WORK ORDER.
Which lines of the data contain the string "computer"? Show each of them.

RECORDS SUPPLIED.

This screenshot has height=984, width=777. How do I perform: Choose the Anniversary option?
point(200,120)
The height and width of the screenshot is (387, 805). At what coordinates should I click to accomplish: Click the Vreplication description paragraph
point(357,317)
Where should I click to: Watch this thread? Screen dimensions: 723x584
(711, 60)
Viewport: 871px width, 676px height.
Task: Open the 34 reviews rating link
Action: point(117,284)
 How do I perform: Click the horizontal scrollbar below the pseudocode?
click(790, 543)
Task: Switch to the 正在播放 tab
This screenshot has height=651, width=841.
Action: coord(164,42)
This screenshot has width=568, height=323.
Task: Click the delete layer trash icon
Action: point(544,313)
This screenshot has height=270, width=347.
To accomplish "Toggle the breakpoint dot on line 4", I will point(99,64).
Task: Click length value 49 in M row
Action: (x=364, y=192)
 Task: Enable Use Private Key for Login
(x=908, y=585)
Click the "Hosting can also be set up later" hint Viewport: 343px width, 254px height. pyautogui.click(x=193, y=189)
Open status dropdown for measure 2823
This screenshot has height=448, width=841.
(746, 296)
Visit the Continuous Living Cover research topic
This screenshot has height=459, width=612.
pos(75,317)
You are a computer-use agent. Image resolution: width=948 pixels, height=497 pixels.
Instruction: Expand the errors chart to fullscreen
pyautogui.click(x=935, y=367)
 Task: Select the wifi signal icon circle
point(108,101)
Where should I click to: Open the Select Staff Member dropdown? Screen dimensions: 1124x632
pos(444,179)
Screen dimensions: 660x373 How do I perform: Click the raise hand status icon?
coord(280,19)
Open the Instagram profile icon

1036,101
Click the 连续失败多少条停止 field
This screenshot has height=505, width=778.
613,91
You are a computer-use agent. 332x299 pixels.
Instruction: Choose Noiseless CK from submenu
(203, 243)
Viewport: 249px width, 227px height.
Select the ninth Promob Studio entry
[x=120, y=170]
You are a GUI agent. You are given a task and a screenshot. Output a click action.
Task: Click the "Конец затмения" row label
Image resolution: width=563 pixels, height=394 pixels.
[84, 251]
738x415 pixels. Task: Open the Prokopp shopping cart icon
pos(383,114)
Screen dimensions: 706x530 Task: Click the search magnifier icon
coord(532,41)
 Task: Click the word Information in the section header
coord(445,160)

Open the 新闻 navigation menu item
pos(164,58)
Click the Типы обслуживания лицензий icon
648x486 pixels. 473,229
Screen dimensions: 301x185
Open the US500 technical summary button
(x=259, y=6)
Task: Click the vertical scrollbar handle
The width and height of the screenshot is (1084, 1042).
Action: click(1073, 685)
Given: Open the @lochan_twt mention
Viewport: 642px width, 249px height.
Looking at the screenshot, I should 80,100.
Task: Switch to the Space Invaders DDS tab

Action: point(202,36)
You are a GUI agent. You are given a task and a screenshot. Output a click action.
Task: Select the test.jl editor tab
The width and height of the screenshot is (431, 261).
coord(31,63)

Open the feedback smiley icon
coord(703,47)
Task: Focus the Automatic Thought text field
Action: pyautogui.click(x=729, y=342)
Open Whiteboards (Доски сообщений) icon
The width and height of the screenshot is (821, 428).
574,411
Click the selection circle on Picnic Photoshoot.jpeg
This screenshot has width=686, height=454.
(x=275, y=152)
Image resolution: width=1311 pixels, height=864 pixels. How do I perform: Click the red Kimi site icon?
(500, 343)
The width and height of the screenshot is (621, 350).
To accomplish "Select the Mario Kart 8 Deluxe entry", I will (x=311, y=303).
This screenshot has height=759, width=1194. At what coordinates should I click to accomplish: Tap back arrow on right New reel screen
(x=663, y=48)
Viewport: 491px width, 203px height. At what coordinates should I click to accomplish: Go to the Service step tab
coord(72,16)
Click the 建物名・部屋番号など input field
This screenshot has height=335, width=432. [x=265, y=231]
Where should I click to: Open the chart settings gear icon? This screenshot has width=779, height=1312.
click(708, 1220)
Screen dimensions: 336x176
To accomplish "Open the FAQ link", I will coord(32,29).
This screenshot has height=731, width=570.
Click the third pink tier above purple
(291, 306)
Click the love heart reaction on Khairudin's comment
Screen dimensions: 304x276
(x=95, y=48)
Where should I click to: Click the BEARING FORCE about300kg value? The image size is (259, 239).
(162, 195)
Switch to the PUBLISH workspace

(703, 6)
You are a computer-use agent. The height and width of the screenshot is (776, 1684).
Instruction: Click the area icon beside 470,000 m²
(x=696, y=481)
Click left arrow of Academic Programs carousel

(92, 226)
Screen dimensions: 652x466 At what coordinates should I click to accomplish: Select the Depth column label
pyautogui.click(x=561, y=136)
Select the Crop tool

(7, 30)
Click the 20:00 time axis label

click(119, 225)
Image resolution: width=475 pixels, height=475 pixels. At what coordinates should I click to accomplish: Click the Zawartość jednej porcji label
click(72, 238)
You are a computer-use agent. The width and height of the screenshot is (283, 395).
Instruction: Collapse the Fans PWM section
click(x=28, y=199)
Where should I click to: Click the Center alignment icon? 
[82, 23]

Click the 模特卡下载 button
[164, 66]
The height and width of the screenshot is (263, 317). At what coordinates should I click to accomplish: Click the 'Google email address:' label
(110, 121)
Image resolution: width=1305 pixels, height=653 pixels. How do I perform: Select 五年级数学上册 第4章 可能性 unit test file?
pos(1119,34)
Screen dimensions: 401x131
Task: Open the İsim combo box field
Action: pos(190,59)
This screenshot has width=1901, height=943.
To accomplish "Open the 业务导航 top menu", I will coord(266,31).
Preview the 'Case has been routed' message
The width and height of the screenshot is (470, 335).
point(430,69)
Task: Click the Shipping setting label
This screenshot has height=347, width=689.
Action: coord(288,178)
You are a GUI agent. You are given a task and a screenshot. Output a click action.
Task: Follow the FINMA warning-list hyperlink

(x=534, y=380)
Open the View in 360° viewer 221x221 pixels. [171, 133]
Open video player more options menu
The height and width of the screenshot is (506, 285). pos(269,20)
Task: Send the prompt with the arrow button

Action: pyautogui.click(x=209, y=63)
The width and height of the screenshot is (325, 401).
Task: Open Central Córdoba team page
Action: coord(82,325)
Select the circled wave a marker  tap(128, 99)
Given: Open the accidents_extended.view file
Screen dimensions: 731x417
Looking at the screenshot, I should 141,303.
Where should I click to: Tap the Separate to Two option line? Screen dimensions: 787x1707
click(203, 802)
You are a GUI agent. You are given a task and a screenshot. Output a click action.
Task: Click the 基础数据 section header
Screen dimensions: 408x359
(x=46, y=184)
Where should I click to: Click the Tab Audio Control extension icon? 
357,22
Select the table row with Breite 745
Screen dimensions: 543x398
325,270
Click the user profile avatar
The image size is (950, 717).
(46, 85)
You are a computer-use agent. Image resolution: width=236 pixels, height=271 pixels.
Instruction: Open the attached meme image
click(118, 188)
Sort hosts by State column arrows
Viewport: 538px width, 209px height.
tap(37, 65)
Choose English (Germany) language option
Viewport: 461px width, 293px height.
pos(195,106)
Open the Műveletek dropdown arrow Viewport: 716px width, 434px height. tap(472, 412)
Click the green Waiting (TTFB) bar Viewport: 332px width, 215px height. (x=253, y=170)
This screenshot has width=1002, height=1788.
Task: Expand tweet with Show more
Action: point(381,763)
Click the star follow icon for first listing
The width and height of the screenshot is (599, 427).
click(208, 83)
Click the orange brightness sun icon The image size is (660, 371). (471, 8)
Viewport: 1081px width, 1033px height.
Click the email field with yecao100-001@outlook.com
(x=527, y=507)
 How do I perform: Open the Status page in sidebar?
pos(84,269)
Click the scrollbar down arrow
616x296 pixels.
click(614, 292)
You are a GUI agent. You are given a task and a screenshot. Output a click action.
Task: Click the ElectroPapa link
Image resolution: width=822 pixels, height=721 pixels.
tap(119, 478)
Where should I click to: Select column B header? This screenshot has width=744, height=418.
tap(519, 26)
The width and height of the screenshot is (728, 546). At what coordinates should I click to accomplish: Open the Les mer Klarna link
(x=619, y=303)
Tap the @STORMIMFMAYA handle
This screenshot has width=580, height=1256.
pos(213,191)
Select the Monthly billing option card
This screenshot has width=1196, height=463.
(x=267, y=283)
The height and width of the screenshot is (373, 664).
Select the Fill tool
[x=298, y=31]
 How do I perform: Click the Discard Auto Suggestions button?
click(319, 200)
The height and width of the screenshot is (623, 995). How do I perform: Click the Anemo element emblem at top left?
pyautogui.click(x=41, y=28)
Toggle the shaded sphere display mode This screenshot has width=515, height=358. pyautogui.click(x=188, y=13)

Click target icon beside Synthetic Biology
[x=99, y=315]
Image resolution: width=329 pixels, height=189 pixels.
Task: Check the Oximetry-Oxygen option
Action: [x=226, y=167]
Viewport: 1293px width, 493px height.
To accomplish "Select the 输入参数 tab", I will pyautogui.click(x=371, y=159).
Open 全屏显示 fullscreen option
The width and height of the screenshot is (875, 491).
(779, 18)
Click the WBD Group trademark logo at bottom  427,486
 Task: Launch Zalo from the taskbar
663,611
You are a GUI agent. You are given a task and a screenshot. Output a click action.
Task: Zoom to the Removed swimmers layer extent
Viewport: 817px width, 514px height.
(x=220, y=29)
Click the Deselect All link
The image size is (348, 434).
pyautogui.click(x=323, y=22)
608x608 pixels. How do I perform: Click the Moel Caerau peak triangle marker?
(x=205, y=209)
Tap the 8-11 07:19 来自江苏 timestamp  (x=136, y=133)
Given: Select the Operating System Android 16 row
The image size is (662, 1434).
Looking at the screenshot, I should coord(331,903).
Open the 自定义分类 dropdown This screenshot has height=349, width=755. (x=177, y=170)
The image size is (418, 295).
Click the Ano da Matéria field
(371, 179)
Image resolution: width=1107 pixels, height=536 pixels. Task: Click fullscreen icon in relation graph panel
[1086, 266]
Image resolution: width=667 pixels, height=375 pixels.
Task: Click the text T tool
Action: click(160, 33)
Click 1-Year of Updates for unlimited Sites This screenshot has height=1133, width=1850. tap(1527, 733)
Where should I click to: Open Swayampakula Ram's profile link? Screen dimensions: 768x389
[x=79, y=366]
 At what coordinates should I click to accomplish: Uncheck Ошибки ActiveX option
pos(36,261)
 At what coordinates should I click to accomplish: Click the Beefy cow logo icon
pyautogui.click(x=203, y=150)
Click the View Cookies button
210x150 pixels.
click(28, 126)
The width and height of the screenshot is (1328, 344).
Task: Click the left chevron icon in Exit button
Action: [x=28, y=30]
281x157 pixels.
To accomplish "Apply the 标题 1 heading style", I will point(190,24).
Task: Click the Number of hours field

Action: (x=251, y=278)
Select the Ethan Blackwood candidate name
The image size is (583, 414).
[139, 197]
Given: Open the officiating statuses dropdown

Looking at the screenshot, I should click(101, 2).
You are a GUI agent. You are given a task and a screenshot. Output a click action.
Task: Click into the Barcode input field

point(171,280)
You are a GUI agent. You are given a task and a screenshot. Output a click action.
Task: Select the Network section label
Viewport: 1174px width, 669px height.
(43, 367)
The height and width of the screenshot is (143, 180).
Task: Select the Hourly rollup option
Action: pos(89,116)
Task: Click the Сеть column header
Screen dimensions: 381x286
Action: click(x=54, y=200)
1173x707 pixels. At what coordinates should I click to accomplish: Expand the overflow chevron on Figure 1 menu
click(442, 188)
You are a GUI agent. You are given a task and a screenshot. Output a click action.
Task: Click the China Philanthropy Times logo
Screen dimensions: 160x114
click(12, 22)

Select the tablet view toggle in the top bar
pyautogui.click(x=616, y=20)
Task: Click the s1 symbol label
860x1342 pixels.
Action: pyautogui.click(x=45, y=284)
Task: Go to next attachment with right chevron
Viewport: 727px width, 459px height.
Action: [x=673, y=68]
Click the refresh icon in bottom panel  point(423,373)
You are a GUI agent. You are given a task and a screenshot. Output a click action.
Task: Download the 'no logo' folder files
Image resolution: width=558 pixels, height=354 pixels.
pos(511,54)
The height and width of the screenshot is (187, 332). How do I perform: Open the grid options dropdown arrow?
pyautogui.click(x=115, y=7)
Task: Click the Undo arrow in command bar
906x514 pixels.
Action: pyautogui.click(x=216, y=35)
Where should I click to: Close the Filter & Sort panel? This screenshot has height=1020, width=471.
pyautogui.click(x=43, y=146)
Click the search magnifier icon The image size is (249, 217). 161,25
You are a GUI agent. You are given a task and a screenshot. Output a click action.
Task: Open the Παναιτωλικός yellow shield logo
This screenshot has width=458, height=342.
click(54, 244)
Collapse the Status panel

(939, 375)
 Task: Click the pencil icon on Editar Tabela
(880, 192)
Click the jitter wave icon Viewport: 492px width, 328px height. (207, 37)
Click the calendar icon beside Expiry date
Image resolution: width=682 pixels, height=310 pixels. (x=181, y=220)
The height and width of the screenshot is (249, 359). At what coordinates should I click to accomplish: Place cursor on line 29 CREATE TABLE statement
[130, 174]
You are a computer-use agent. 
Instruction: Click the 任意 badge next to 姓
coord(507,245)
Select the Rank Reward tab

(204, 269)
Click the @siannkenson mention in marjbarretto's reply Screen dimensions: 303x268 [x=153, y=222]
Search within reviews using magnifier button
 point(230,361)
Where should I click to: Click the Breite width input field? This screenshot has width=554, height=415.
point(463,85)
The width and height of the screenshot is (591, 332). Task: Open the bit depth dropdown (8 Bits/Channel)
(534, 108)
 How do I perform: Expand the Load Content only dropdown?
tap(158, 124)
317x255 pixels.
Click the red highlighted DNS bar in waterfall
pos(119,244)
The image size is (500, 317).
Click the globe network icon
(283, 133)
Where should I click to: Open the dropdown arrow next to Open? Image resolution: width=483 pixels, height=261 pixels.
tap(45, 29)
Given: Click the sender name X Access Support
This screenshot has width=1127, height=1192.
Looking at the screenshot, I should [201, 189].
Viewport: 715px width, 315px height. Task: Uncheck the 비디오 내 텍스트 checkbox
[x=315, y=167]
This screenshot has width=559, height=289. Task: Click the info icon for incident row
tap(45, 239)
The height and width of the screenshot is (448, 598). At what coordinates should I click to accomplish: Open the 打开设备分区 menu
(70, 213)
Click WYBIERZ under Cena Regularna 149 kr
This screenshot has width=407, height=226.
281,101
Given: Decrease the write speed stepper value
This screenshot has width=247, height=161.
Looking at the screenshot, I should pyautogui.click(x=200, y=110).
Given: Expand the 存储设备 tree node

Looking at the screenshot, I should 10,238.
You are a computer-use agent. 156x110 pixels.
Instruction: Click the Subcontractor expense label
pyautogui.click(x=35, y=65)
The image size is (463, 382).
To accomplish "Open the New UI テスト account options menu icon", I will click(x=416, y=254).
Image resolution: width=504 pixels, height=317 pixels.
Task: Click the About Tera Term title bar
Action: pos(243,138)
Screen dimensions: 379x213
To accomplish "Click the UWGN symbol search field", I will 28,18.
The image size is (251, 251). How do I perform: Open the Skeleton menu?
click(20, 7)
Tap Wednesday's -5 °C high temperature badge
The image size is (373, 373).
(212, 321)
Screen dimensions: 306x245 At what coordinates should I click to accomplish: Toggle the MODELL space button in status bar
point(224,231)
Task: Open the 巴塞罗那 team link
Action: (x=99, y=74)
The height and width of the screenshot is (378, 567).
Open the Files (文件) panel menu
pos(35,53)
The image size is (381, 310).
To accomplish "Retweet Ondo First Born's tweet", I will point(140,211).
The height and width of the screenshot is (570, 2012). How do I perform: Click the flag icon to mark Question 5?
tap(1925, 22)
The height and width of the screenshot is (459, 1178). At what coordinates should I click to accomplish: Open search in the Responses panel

EXERCISE OUTPUT.
You are a computer-use agent. Image resolution: width=948 pixels, height=497 pixels.
You are a computer-use agent. 332x299 pixels.
You are a computer-use agent. The height and width of the screenshot is (776, 1684).
You are a computer-use agent. The width and height of the screenshot is (283, 395).
You are a computer-use agent. Image resolution: width=236 pixels, height=271 pixels.
You are a computer-use agent. 
You are a computer-use agent. 156x110 pixels.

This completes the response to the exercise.